● **Description of the task**:
From the line containing "Open the three-dot menu on 小嘎张兵YJ's comment" to the end of the data, retype every line exactly and nothing else. Drop the pictures.

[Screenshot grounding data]
# # # # #

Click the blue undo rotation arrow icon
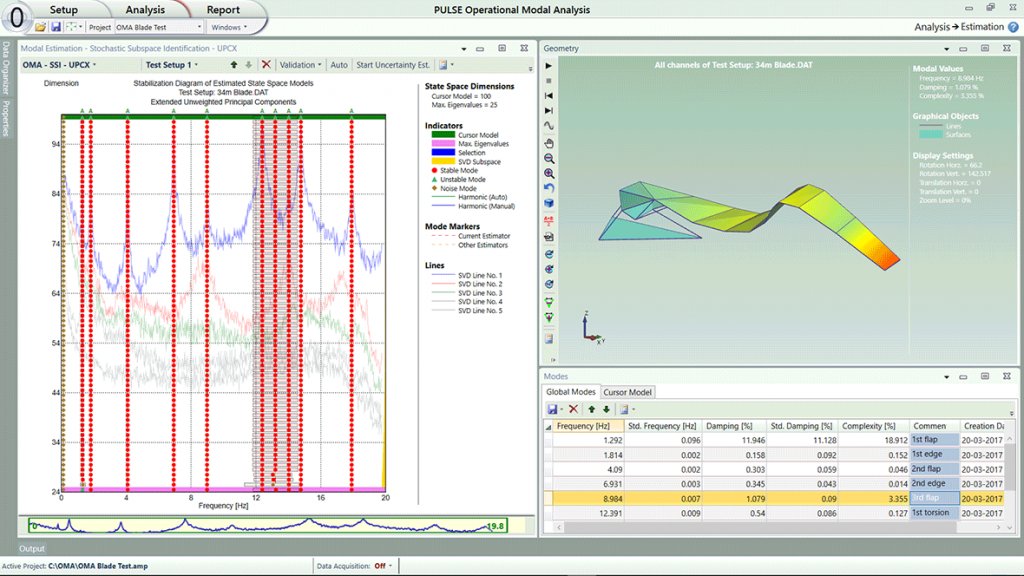1024x576 pixels. tap(549, 188)

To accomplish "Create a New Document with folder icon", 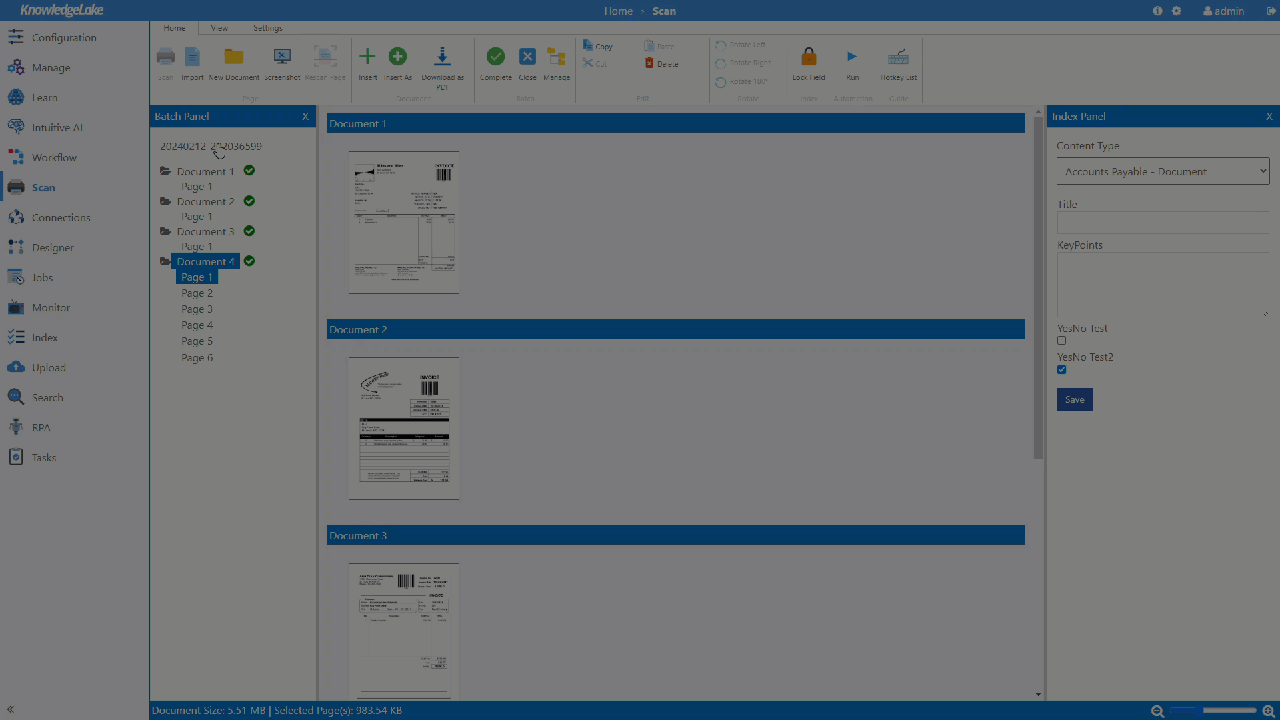I will (x=234, y=58).
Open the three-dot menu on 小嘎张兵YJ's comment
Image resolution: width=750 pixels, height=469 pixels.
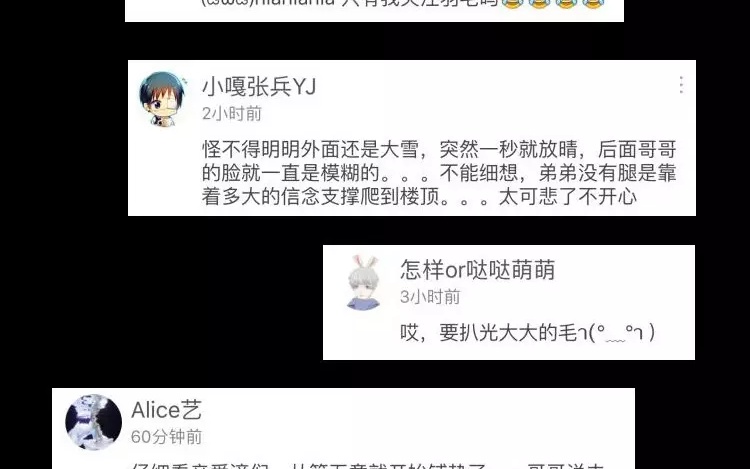point(681,85)
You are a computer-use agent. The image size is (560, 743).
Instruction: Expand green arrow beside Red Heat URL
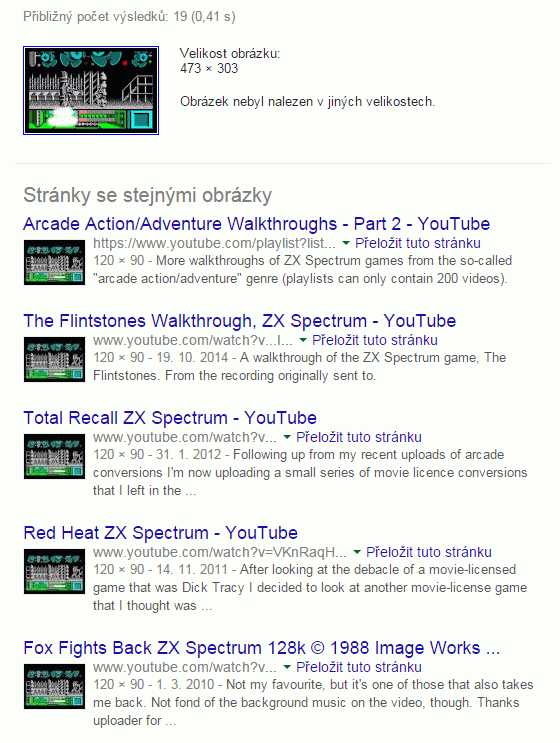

# # # # #

● **Answer section**:
Open the three-dot menu on 小嘎张兵YJ's comment
Image resolution: width=750 pixels, height=469 pixels.
point(681,85)
You are a computer-use agent. The image size is (560, 743).
Instruction: Expand green arrow beside Red Heat URL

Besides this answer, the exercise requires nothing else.